**Items from a data source:**
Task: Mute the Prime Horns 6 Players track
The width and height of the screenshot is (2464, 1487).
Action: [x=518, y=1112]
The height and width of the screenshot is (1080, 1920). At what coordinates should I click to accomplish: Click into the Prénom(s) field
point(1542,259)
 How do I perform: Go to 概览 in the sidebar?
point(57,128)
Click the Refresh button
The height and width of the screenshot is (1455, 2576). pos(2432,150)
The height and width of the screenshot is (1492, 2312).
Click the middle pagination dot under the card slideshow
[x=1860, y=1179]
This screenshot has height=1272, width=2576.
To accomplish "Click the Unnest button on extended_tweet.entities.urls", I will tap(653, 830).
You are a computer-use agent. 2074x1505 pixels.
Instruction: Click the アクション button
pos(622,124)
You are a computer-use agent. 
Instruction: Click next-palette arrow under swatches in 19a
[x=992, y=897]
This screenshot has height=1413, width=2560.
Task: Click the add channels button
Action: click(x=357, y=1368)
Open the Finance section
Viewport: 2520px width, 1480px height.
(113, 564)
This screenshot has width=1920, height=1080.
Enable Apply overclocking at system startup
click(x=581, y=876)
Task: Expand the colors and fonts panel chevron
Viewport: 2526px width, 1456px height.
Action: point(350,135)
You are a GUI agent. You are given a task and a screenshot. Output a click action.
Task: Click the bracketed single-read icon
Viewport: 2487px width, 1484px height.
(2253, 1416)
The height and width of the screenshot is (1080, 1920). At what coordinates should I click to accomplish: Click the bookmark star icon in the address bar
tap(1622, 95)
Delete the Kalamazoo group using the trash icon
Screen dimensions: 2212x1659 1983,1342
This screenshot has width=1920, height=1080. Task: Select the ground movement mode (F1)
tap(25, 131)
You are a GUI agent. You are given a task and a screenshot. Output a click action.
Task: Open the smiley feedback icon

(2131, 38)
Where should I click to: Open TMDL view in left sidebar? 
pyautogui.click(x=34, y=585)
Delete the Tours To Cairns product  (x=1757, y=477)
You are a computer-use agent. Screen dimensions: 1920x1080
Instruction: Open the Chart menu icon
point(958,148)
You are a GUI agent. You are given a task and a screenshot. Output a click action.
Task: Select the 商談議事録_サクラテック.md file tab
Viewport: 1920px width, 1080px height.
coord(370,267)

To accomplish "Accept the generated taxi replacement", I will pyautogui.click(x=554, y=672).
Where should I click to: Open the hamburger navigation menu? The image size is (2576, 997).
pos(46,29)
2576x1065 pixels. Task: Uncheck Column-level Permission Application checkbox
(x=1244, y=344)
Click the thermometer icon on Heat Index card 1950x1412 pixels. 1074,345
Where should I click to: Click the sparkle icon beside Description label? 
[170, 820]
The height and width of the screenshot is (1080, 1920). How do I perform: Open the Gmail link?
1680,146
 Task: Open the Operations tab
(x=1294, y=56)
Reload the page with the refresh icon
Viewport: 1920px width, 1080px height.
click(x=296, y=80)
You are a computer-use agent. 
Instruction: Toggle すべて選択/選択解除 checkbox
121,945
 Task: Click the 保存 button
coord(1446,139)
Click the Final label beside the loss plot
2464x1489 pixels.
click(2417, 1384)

**REQUIREMENT:** Scan the records above for the string "will", then report every line that contains it.

**ANSWER BOX:**
To accomplish "Click the Unnest button on extended_tweet.entities.urls", I will tap(653, 830).
To accomplish "Accept the generated taxi replacement", I will pyautogui.click(x=554, y=672).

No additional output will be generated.